Which is fine. Each to their own, after all. The important thing is that the Rubicon has already been crossed. After last Saturday, the issue of foreign games at Croker is now more a matter of personal taste than political persuasion. There may be a sense that the GAA is still happier to share a bed with the IRFU than the FAI but the deal has been done, the room has been booked and there’s no going back now.
Sport won the day at Croke Park on Saturday and, for good or ill, sport will also make the headlines on the Saturday when the footballers take up residence for the first time in their home from home.
It is bound to be a slightly strange experience for the boys in green, like one of those interior decoration shows on the telly where the family vacates a dingy two-up, two-down and returns to find it transformed into something resembling a five star hotel.
Ah, but will they be happy? When the news first broke that Croke Park was throwing open its doors, Damien Duff made the point that what was good for Irish footballers might be even better for French and German and Italian footballers, seeing as how they have long felt perfectly at home in the kind of soaring cathedrals which have always tended to leave visiting Irish supporters slack-jawed and, if truth be told, a touch ashamed.
And while Wales may not be among the world-beaters, the wonders of Croke Park won’t seem entirely off the scale to players who can call the splendid Millennium Stadium home.
So Steve Staunton’s men need to settle in fast. And the crowd is bound to help. On a quiet day in Dublin, when old ghosts are about, you might fancy you can still hear the faintest echoes of the Lansdowne Roar and, before that, the Dalymount Roar, but the noise levels generated by a full Croke Park are of an entirely different order of magnitude.
However, it’s unlikely that the Green Army will be able to match the proud, passionate intensity of Saturday’s rendition of ‘Amhran na bhFiann’, belted out as if fuelled by all the unleashed energy stored up during the respectful – and, if truth be told, partly tense – hearing of ‘God Save The Queen’.

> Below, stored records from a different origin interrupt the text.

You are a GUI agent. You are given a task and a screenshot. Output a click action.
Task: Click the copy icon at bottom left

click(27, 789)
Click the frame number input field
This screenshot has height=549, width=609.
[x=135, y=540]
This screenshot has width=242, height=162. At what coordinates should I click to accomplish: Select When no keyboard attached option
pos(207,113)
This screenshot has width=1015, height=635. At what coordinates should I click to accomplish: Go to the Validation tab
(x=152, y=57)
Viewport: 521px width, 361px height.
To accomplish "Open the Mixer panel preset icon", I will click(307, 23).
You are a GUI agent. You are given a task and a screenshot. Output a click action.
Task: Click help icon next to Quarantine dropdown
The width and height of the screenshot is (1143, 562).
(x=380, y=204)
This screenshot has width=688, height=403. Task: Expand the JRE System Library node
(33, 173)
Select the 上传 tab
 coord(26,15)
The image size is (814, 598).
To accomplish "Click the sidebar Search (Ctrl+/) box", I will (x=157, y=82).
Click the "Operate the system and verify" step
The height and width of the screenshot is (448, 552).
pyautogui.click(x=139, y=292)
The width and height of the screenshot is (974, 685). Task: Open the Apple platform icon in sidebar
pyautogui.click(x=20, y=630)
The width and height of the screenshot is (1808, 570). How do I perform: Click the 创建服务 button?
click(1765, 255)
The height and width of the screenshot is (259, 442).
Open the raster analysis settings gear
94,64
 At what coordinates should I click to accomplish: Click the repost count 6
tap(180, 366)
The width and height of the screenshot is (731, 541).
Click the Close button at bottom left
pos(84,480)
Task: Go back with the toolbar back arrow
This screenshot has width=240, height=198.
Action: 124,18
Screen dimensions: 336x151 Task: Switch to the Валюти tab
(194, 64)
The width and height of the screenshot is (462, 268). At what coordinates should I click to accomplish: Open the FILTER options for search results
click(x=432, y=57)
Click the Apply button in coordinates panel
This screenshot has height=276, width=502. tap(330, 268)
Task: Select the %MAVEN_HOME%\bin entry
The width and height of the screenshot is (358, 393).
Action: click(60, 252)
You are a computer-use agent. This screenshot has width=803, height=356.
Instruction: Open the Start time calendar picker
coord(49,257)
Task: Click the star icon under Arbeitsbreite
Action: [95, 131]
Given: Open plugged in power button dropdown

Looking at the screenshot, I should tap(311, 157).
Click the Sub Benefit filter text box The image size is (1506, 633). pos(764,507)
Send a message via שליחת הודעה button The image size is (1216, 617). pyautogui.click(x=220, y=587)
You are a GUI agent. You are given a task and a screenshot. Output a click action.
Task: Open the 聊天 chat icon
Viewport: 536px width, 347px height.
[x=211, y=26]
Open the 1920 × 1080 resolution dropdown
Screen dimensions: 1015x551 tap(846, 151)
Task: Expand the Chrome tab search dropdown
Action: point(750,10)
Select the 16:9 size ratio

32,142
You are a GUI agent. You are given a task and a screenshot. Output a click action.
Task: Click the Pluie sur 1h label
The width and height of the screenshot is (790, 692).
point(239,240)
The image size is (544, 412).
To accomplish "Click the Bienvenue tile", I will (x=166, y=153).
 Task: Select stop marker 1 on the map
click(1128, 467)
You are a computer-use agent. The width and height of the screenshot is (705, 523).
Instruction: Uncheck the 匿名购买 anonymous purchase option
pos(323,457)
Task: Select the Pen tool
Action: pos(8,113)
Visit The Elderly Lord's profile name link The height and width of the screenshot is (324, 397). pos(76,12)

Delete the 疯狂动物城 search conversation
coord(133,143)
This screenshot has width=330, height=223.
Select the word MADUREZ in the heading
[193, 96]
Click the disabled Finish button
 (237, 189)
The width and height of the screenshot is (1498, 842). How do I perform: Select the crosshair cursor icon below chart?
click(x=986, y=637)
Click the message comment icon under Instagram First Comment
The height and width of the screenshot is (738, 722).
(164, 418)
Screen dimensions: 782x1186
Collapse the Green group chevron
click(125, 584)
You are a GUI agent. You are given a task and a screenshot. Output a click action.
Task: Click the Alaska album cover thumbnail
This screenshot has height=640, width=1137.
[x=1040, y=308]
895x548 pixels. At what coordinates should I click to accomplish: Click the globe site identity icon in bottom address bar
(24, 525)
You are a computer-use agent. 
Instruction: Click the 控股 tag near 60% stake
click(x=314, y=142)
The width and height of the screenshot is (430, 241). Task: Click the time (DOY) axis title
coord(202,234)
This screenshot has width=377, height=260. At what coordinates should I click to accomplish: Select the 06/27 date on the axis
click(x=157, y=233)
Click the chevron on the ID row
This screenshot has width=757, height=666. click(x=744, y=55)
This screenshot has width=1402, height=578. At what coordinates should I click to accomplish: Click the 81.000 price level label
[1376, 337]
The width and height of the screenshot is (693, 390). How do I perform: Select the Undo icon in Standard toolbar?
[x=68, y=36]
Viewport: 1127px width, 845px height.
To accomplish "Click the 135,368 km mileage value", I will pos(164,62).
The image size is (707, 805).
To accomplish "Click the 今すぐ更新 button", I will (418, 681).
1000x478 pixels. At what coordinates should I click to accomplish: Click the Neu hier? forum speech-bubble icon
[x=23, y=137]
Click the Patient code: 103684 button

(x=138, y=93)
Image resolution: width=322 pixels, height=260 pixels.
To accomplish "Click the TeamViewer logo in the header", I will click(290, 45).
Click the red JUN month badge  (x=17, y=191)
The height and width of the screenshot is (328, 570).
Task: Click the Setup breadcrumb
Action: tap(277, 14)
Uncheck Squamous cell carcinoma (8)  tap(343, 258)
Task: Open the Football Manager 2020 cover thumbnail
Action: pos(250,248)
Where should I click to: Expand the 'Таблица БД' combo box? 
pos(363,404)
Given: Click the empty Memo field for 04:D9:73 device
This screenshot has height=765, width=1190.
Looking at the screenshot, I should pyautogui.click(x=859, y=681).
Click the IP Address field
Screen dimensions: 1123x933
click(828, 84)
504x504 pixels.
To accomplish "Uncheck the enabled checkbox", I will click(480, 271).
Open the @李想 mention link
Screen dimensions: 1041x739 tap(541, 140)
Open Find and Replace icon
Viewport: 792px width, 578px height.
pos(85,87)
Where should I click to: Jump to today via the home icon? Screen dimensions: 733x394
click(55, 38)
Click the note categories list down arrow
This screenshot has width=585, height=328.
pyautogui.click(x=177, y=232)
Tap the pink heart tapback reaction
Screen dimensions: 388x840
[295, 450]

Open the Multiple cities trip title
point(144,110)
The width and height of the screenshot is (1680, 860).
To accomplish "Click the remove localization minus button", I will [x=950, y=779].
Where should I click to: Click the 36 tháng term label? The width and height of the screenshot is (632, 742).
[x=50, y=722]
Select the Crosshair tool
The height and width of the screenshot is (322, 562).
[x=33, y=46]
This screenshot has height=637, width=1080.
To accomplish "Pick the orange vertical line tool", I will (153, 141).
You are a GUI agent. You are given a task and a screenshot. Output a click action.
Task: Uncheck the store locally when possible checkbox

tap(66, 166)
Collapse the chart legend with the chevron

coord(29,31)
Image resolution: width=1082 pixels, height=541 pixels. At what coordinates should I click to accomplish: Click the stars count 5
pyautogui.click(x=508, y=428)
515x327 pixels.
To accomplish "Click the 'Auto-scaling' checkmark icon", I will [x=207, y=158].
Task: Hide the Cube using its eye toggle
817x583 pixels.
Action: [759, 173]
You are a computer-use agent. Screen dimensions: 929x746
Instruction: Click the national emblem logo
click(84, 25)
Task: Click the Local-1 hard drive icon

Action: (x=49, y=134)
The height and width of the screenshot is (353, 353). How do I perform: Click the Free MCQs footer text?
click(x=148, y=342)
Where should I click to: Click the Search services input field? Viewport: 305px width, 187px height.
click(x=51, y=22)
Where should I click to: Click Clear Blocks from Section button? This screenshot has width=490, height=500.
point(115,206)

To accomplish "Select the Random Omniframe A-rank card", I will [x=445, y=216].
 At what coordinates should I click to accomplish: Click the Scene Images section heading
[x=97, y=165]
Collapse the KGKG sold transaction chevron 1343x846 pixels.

‘The Fields Of Athenry’ rolling around the stadium in a great, swelling noise, wasn’t too far behind either, and it would be nice to think that the battle hymns of the soccer fraternity will be given a similar lusty airing on March 24.
For that to happen, of course, the footballers on the pitch will have to give the fans something to sing about. On Saturday, the rugby boys almost made it look easy.
Unfortunately, there can no such optimism about Steve Staunton’s men, after the double-whammy of Cyprus and San Marino. These days Irish rugby is all about lust for glory while Irish soccer is in the business of damage limitation.
Or so the consensus goes. As ever, we live in hope. Croke Park on Saturday, as it has been so often down the years, was a place fit for heroes. Rog and Drico and The Bull responded in kind. Now it’s over to Shay and Robbie and the Duffer to try and do justice to a truly magnificent setting.